Par exemple, le Comité des droits de l’homme des Nations Unies relève que le respect et la protection du droit à la vie ne consistent pas seulement au regard du Pacte ONU II à éviter qu’un État prive ses habitants du droit de vivre. La disposition se prête à une interprétation beaucoup plus large selon laquelle les États doivent prendre toutes les mesures possibles pour diminuer la mortalité infantile, pour accroître l’espérance de vie, pour éliminer la malnutrition et les épidémies.

Alors, les droits de l’homme possèdent deux faces : le respect et la protection des droits individuels, et la dimension objective institutionnelle qui domine l’ensemble des activités de l’État. Les États ne doivent pas seulement 1) s’abstenir d’entraver l’exercice des droits de l’homme et 2) plus activement les protéger, mais, 3) ils doivent adopter des mesures appropriées d’ordre législatif, d’ordre administratif ou autre, dans le but d’assurer à chacun l’exercice plein et entier de ses droits.

Les perspectives nouvelles


Les droits de l’homme ne cessent pas d’évoluer. Par leur adoption par des organisations internationales, les droits ont acquis une forme d’autonomie qui les distingue parfois assez radicalement des droits fondamentaux. Plusieurs perspectives nouvelles se présentent dans le cas de cette évolution.

Si les organisations internationales ont généré les droits de l’homme à destination des États qui doivent les respecter, est-ce que ces organisations internationales sont elles-mêmes liées dans leurs activités par le respect des droits de l’homme qu’elles ont créés ? La Convention européenne des droits de l’homme est ouverte à la signature des États membres du conseil de l’Europe. Mais elle contient également une clause à l’article 56, paragraphe 2, qui prévoit la possibilité pour l’Union européenne d’adhérer à cette Convention. Alors, l’Union européenne est en quelque sorte destinée à devenir membre de la Convention européenne des droits de l’homme. Ça signifierait que le droit de l’Union être passible du contrôle exercé par la Cour européenne des droits de l’homme.

L’évolution des droits de l’homme dans le cadre de l’Union Européenne est intéressante. D’abord, la proclamation de certains droits dans la Charte de Nice, la Charte des droits fondamentaux de l’Union européenne en 2000. Deuxième étape, l’intégration de cette Charte, et la consécration de sa force obligatoire dans le traité de Lisbonne en décembre 2007. Depuis, les États membres de l’Union sont soumis aux droits fondamentaux de l’Union européenne via le traité de Lisbonne. La troisième étape alors, la prise en main par les juges européens. Ce sont les juges de l’Union et les juges de la Cour européenne des droits de l’homme qui visent d’assurer le respect des droits garantis, aussi bien par la Charte que par la Convention européenne des droits de l’homme.

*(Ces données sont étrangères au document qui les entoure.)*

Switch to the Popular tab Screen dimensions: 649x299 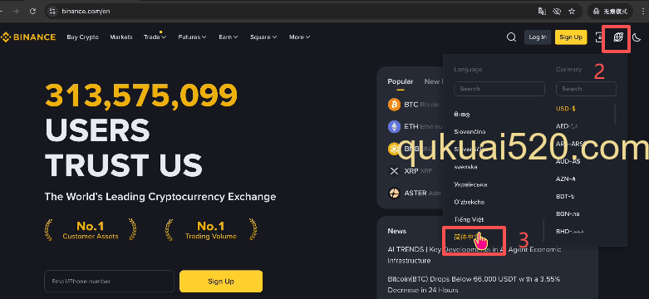click(x=401, y=81)
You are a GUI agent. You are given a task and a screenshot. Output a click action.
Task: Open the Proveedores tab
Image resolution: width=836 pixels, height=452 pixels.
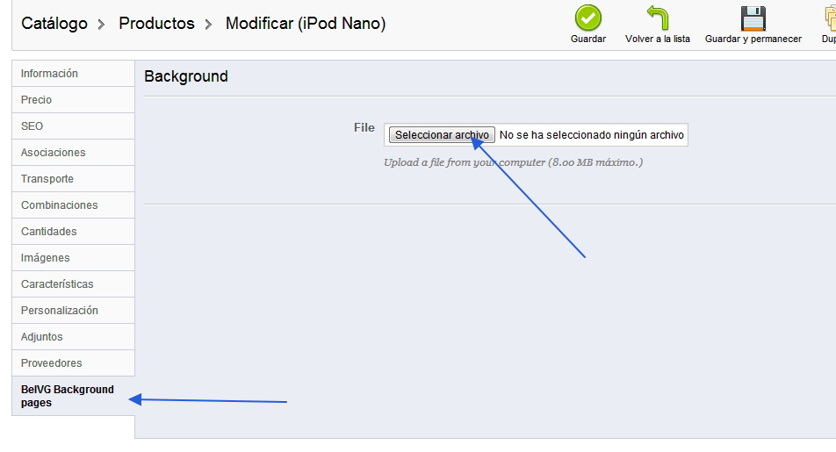[51, 363]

Au niveau de l’Union européenne, on ne parle plus de droits de l’homme, mais de droits fondamentaux. L’Union européenne a tellement intégré les droits de l’homme que ces droits ne font plus partie du droit international. Ils sont intégrés à une sorte de constitution, à l’intérieur de laquelle on la considère véritablement comme des droits fondamentaux, comme le seraient des droits fondamentaux d’origine interne.

Dans l’arrêt Nada contre Suisse, la Cour européenne des droits de l’homme a considéré que les mesures de lutte contre le terrorisme adopté dans le cas des Nations Unies, tel qu’intégré au droit suisse relevait véritablement du droit national, et qu’à ce titre elle devait être mise en quelque sorte en balance avec le respect des garanties de la Convention européenne des droits de l’homme. En l’occurrence, avec le respect du droit à la vie privée et familiale au sens de l’article 8 de la Convention. La Cour européenne des droits de l’homme a considéré que les mesures restrictives qui étaient imposées au requérant présentaient un caractère disproportionné.

La seconde perspective porte sur les rapports juridiques entre les droits de l’homme et les entreprises multinationales. Les menaces pour les droits de l’homme ne proviennent pas exclusivement de l’État et de ses organes. Ces menaces peuvent aussi émaner d’organisations autres que les États, comme les organisations internationales et d’entreprises privées qui sont, par exemple, impliquées dans des catastrophes écologiques.